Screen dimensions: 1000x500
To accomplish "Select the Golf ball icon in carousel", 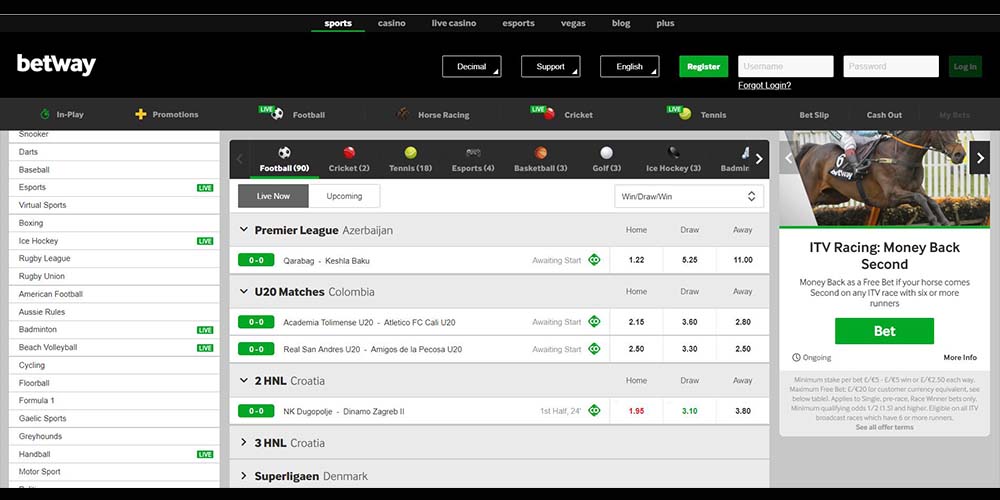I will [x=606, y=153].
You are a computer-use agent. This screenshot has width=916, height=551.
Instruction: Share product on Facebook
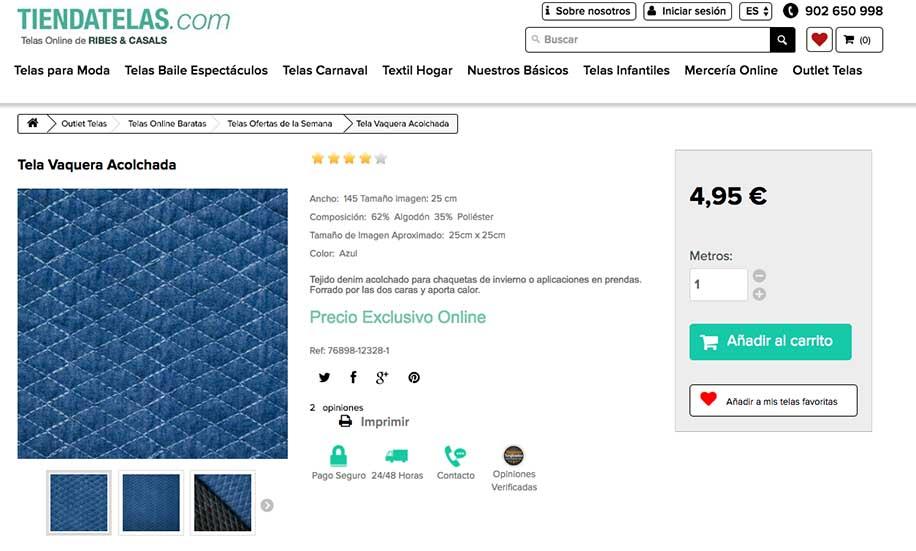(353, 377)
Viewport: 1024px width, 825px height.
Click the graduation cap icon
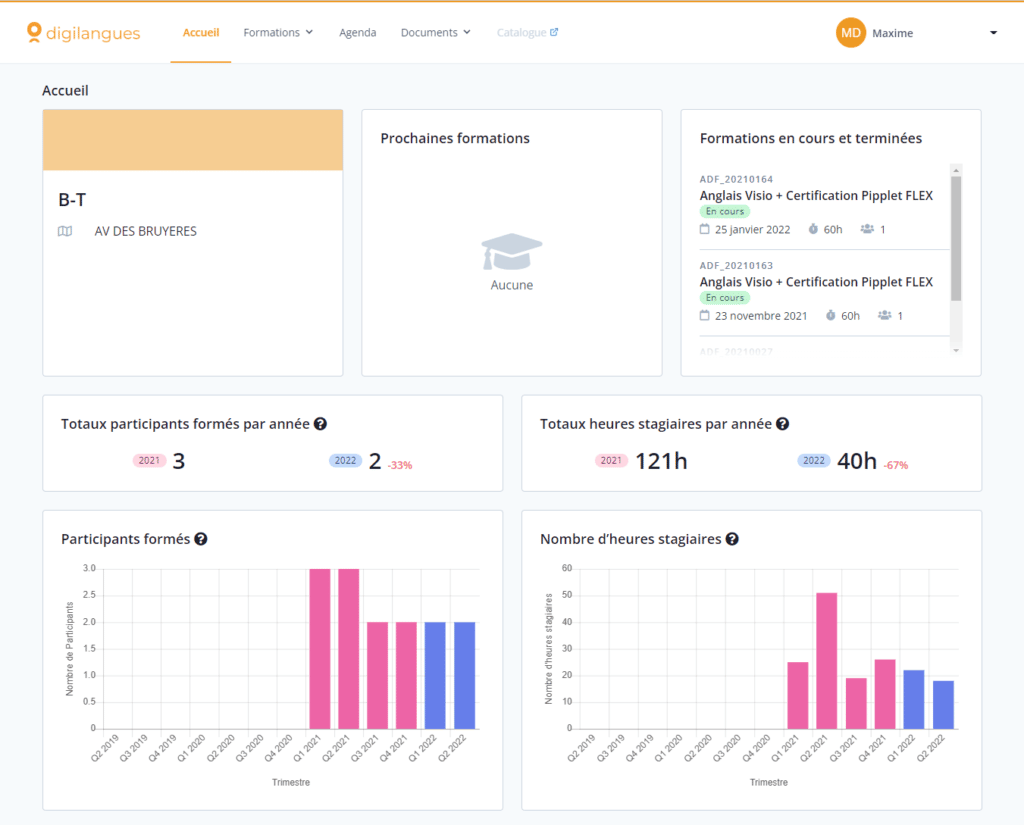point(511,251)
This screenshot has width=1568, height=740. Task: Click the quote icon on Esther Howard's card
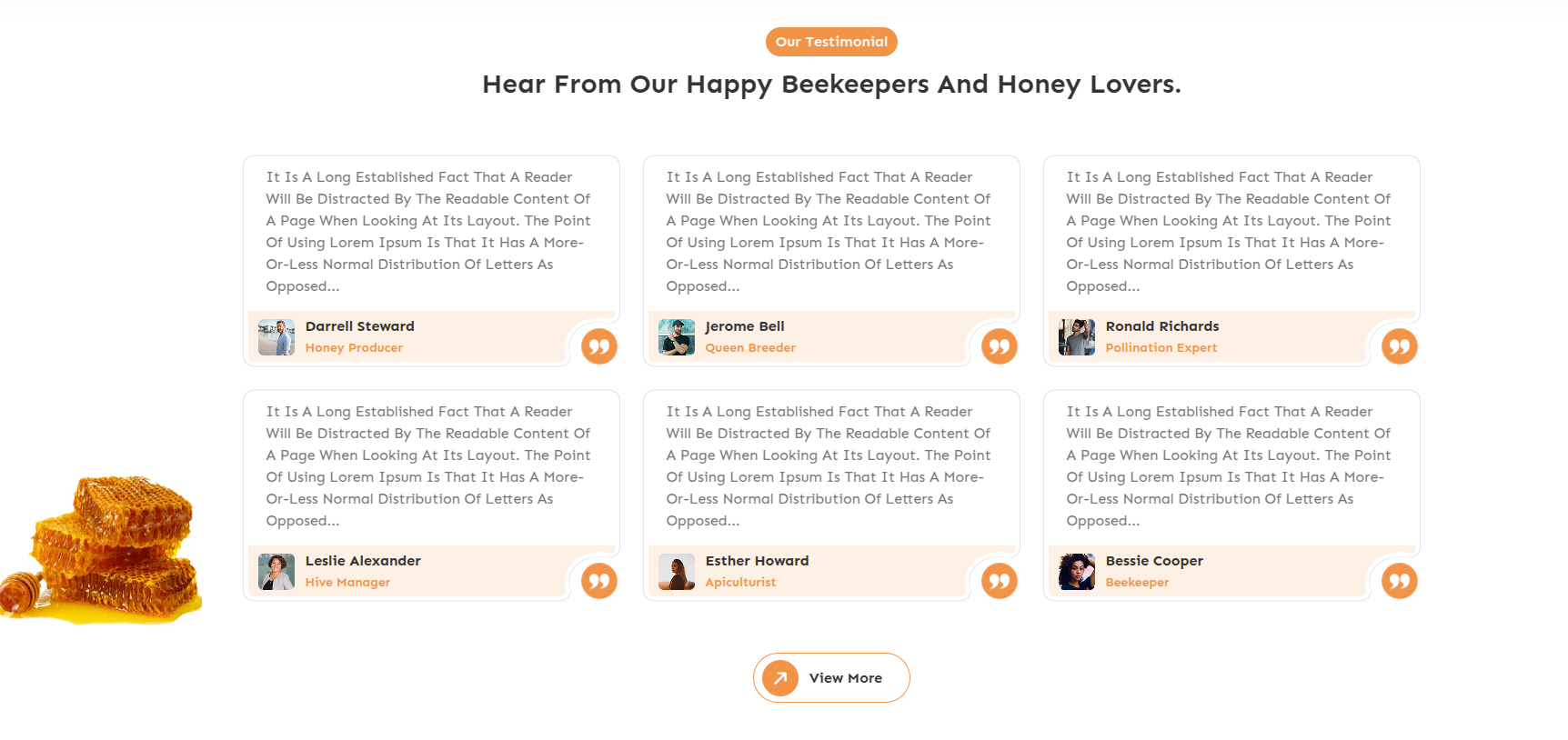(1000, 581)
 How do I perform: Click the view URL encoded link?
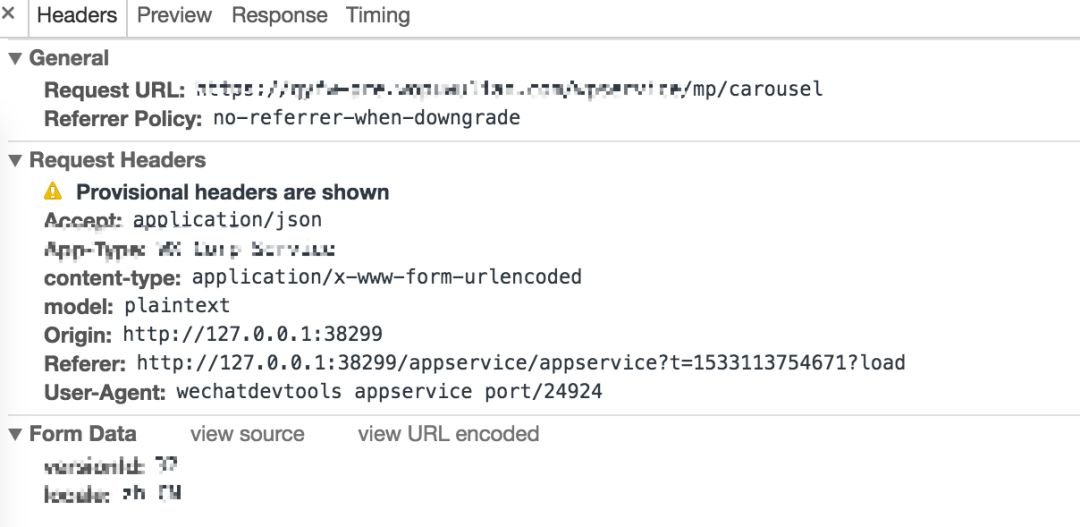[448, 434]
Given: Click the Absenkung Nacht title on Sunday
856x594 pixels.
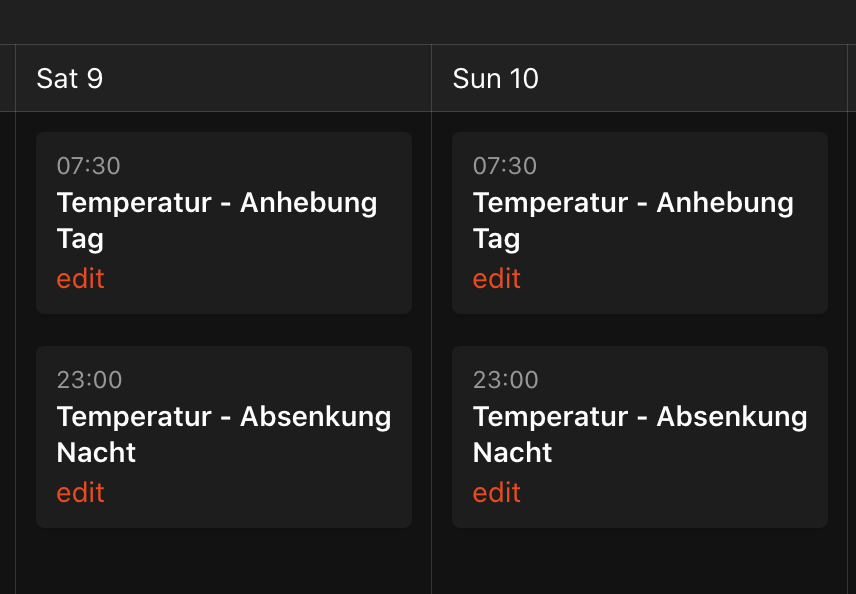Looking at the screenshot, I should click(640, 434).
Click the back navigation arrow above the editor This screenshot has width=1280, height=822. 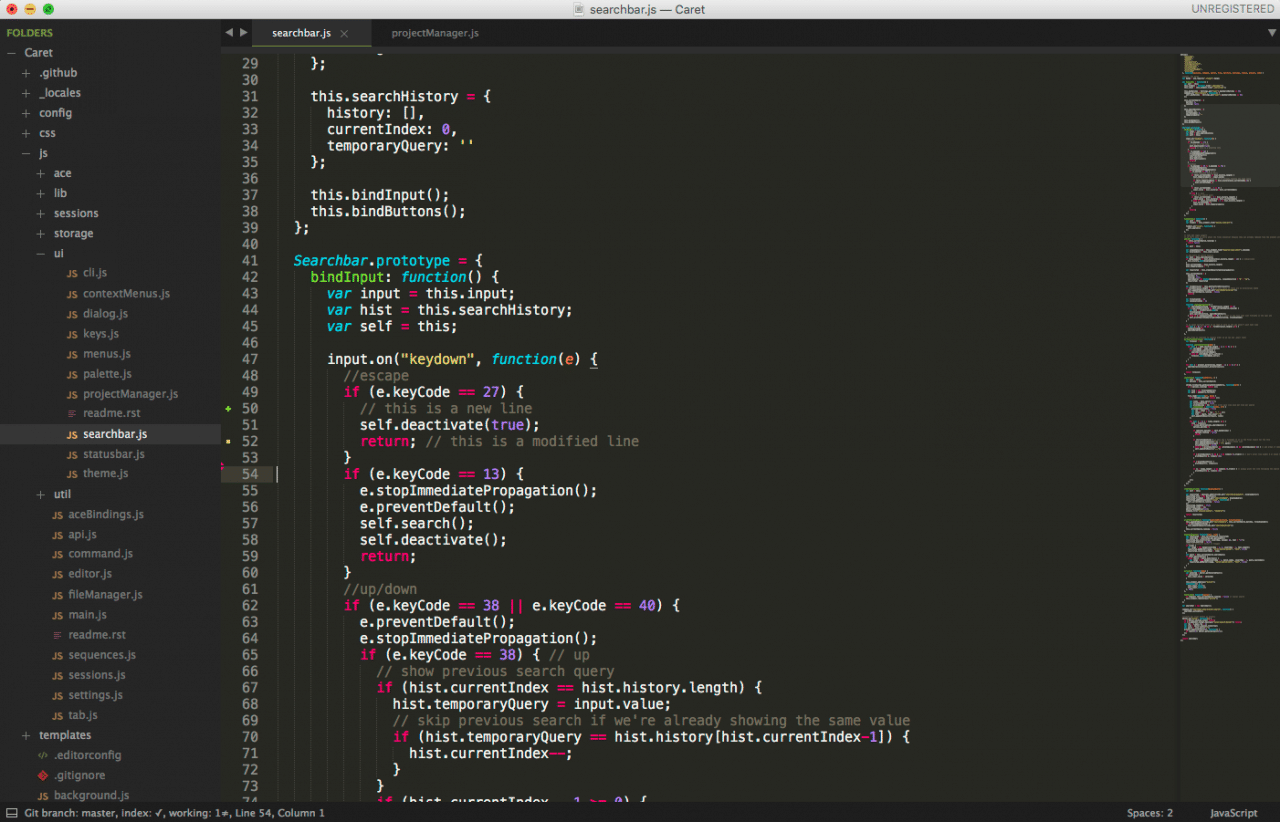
☆ ☆ ☆ ☆ ☆ ☆ ☆
▸ **TASK TO CARRY OUT**: Your answer should hold only the lines from the line with "Click the graduation cap icon" through the closing line of the records, restated exactly and free of pictures.

▸ **YOUR SOLUTION**:
Click the graduation cap icon
point(511,251)
This screenshot has width=1568, height=740. Task: Click the quote icon on Esther Howard's card
(1000, 581)
 How do I perform: Click the view URL encoded link?
[448, 434]
Given: Click the Absenkung Nacht title on Sunday
856x594 pixels.
Looking at the screenshot, I should click(640, 434).
Click the back navigation arrow above the editor This screenshot has width=1280, height=822. 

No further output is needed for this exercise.